(EXERCISE GOAL)
Reproduce the listing below word for word, with no pictures.

(DATA RECORDS)

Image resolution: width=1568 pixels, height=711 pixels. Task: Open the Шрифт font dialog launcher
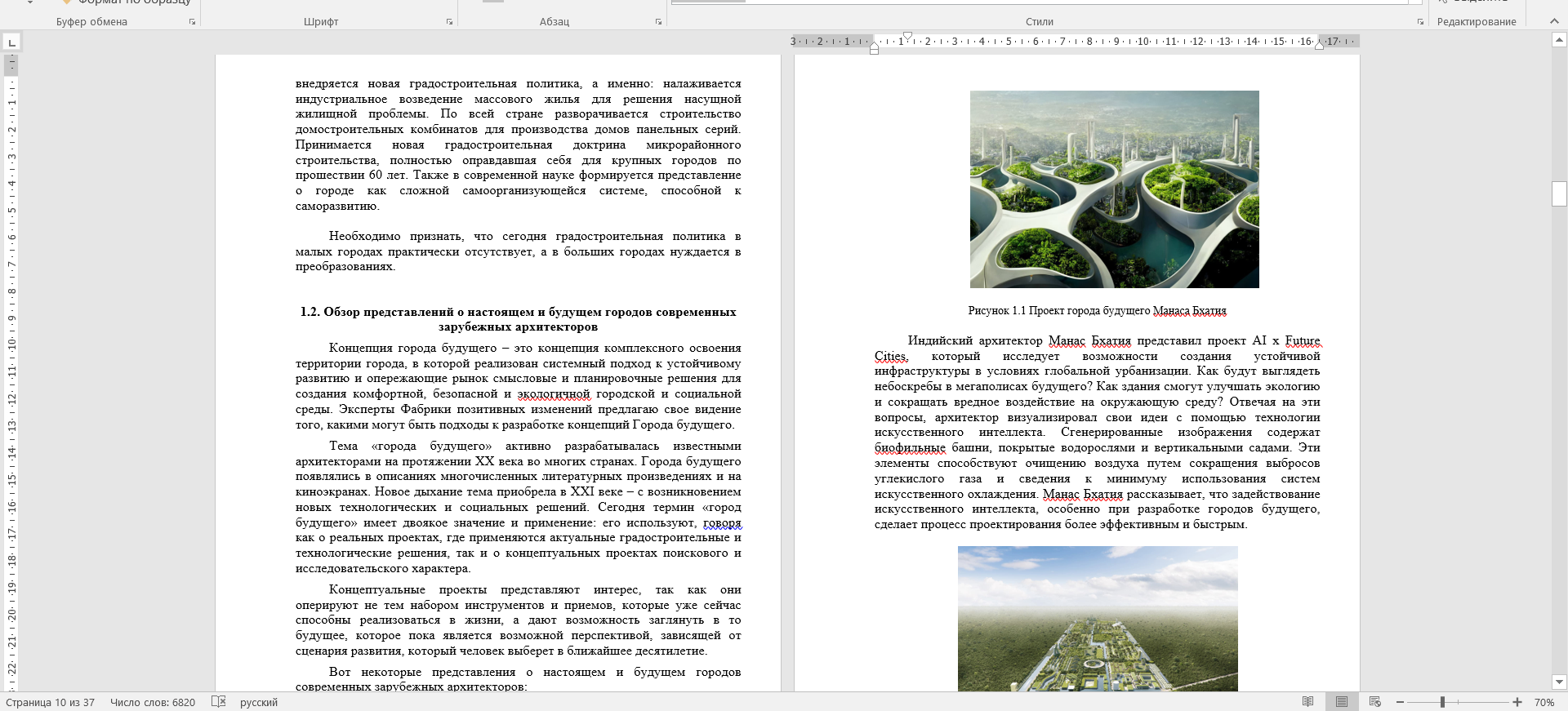click(449, 22)
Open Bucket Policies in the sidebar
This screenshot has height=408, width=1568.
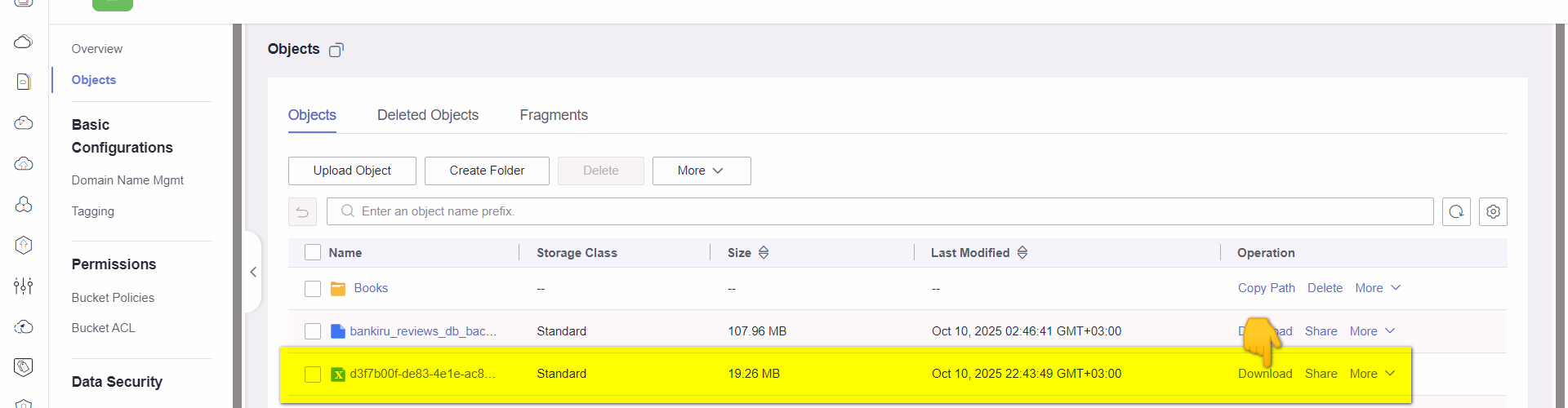click(x=113, y=298)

(FINAL ANSWER)
Image resolution: width=1568 pixels, height=711 pixels. Task: Open the Шрифт font dialog launcher
click(449, 22)
Open Bucket Policies in the sidebar
This screenshot has height=408, width=1568.
click(x=113, y=298)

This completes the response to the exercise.